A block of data
----
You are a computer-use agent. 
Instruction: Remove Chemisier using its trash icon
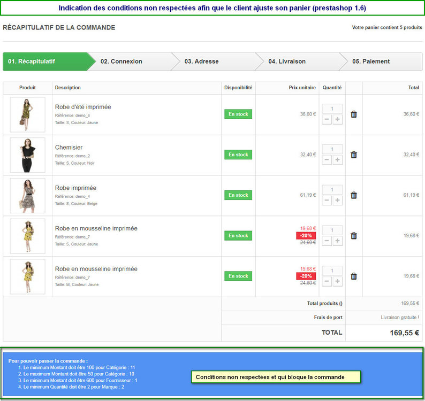click(354, 155)
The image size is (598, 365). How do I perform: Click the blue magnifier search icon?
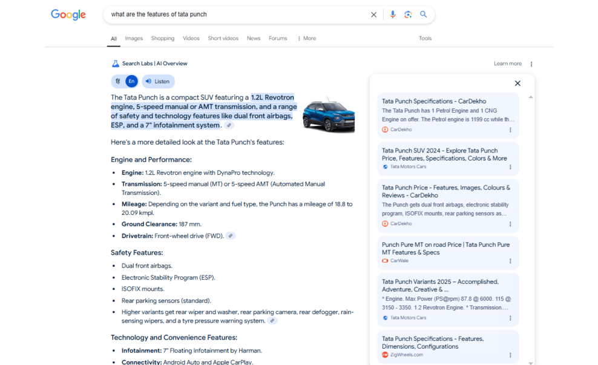point(424,15)
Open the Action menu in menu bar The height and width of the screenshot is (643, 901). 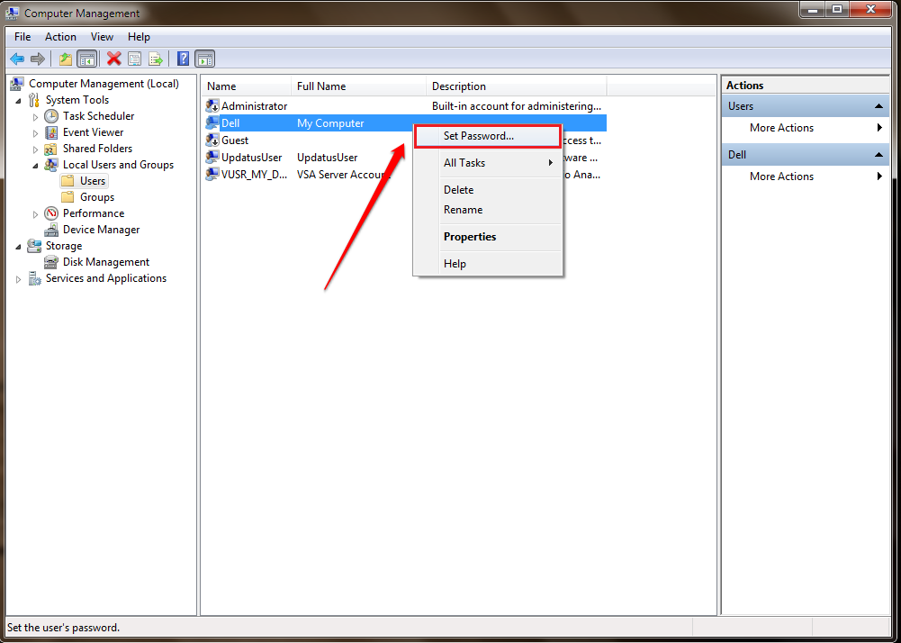(60, 37)
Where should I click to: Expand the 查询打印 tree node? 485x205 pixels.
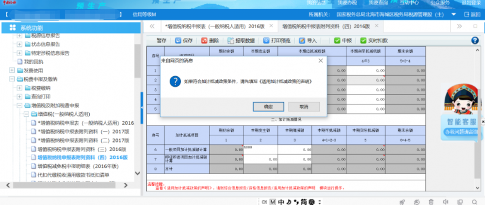point(19,96)
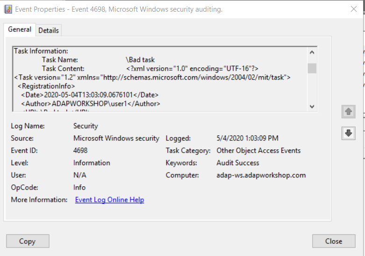Select the Event ID value 4698
Image resolution: width=365 pixels, height=256 pixels.
(80, 151)
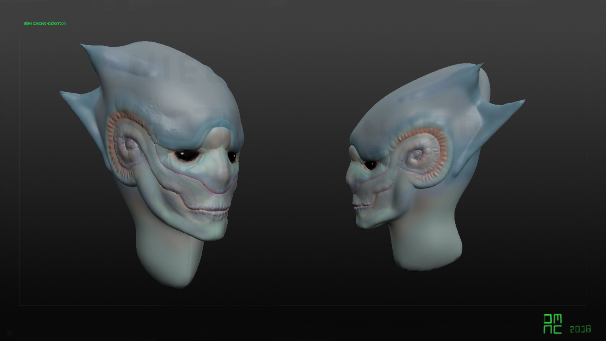Expand the bottom border of the frame
Viewport: 606px width, 341px height.
point(303,305)
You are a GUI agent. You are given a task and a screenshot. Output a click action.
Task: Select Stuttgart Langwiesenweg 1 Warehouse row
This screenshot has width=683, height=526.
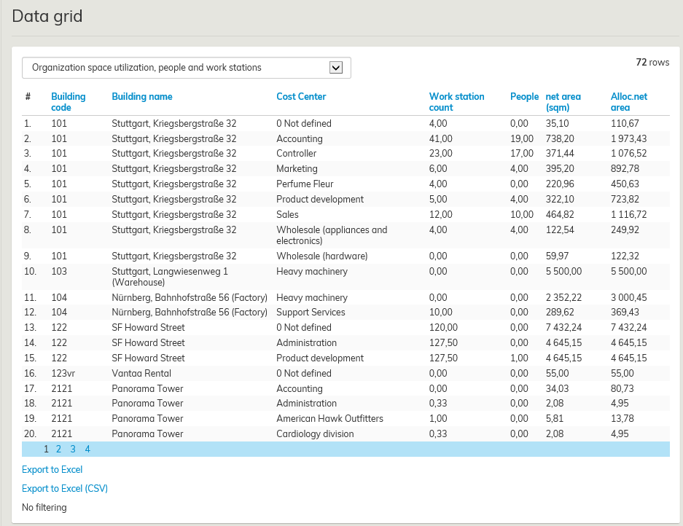(170, 276)
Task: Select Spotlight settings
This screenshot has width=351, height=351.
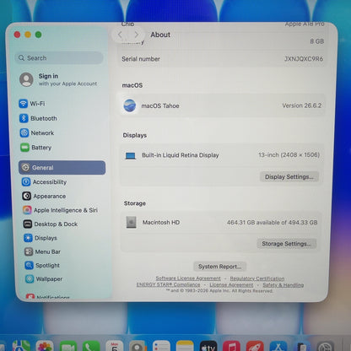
----
Description of the task: Update the lines of the records from the line containing "You are a GUI" through the end of the records, both included, replacing "screenshot" with "image" and keeping all else unchanged. Give only those lines, leaving out the pictures.

Problem solution:
You are a GUI agent. You are given a task and a image. Output a click action.
Task: Select Stuttgart Langwiesenweg 1 Warehouse row
This image has width=683, height=526.
(170, 276)
Task: Select Spotlight settings
This image has width=351, height=351.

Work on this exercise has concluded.